Calmo est le poète le plus célèbre de Venise, et le premier qui se soit servi du patois dans le but de le maintenir contre l’influence croissante de la langue italienne. Il écrivit des comédies, des églogues et des lettres[1]. Ses lettres sont des complimens, des panégyriques, des flatteries ampoulées qu’il adressait à ses Mécènes de Venise et à tous les grands artistes de l’Italie. Il y déploie une extraordinaire facilité de bavardage, et un luxe d’images tout-à-fait byzantin. Ses périodes sont longues et compliquées, il les surcharge d’épithètes et de métaphores, il ne se borne pas à quatre ou cinq adjectifs pour qualifier une idée, il continue tant qu’il trouve des mots ou des synonymes, et il ne quitte sa période que quand elle est bariolée de toutes les couleurs que lui fournit la langue. « Que vous soyez béni, dit-il à un de ses amis, homme aromatisé, verni, lavé dans les fontaines de l’Hélicon, nourri avec les herbes du Parnasse, élevé dans les écoles d’Athènes, grandi dans le paradis terrestre ; humain, gentil, honnête, prudent, docile, courtois, sage, généreux, etc., etc. Vous êtes la comète des Romains, ajoute-t-il, le pivot du consistoire, la colonne de feu qui guide le navire de saint Pierre. Phébus, Mercure, Salomon, Alexandre, Scipion, Darius, Annibal, Xercès, Charlemagne, Gatta-Melata, perdraient leur réputation vis-à-vis de vous. » Il semble que toute l’histoire ne soit là que pour remplir de phrases ces interminables apologies.

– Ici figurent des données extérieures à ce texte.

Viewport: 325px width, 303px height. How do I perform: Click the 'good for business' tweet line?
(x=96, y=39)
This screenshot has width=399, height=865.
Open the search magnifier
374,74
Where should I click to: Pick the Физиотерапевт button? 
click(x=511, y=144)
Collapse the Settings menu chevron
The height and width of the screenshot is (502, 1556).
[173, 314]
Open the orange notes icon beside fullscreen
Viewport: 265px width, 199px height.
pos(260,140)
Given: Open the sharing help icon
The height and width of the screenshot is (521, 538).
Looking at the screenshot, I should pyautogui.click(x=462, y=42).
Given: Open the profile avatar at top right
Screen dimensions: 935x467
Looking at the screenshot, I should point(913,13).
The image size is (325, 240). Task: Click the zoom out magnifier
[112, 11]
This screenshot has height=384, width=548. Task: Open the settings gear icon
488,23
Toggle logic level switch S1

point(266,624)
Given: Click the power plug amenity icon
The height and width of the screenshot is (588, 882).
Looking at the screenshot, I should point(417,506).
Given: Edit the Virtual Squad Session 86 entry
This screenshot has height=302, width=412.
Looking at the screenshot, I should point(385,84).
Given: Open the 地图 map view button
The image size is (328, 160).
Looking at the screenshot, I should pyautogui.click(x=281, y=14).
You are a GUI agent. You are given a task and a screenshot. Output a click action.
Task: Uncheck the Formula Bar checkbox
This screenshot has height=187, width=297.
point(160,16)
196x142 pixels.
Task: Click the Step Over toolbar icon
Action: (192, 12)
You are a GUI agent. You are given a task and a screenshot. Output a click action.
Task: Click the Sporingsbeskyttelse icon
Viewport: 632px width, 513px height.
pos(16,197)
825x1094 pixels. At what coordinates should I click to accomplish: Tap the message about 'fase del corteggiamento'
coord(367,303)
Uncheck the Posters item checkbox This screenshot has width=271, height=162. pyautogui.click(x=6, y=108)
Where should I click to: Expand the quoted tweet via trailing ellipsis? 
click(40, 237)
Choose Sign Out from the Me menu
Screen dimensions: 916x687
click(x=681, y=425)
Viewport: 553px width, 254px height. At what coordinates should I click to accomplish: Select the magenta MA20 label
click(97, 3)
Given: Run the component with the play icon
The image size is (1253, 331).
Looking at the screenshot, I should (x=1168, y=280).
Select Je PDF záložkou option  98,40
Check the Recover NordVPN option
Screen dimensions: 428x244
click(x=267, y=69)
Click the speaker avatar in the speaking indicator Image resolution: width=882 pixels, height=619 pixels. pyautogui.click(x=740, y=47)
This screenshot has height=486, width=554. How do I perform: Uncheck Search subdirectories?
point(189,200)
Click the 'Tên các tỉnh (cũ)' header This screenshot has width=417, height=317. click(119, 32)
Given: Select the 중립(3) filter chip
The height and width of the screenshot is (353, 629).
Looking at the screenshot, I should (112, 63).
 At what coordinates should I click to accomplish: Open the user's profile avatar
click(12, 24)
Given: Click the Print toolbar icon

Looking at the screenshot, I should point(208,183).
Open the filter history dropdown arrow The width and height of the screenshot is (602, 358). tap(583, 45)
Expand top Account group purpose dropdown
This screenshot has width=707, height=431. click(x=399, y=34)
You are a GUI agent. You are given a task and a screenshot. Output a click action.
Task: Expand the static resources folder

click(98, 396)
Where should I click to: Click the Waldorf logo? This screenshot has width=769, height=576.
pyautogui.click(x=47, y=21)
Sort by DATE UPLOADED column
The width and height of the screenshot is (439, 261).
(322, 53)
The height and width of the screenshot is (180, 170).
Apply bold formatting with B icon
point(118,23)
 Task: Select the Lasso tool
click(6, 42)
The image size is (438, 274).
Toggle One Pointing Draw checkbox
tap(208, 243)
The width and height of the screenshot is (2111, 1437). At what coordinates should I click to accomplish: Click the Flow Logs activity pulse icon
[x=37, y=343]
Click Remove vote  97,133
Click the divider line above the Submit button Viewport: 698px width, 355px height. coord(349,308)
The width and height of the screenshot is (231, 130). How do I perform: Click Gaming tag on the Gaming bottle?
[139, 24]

Calmo est amoureux du faux éclat, il surcharge son style, il complique le mètre et jusqu’à la langue en la mêlant à l’italien. Ses églogues se ressentent du voisinage de la ville ; on y entend les bruits de Venise, les réparties, les

  1. Lettres en vénitien, 1550. — Rimes de Pêcheurs, 1553. — Églogues, 1553. — Six comédies : la Spagnolas, le Saltuzza, la Pozione, Fiorina, la Rodiana, le Travaglia, 1549-1556.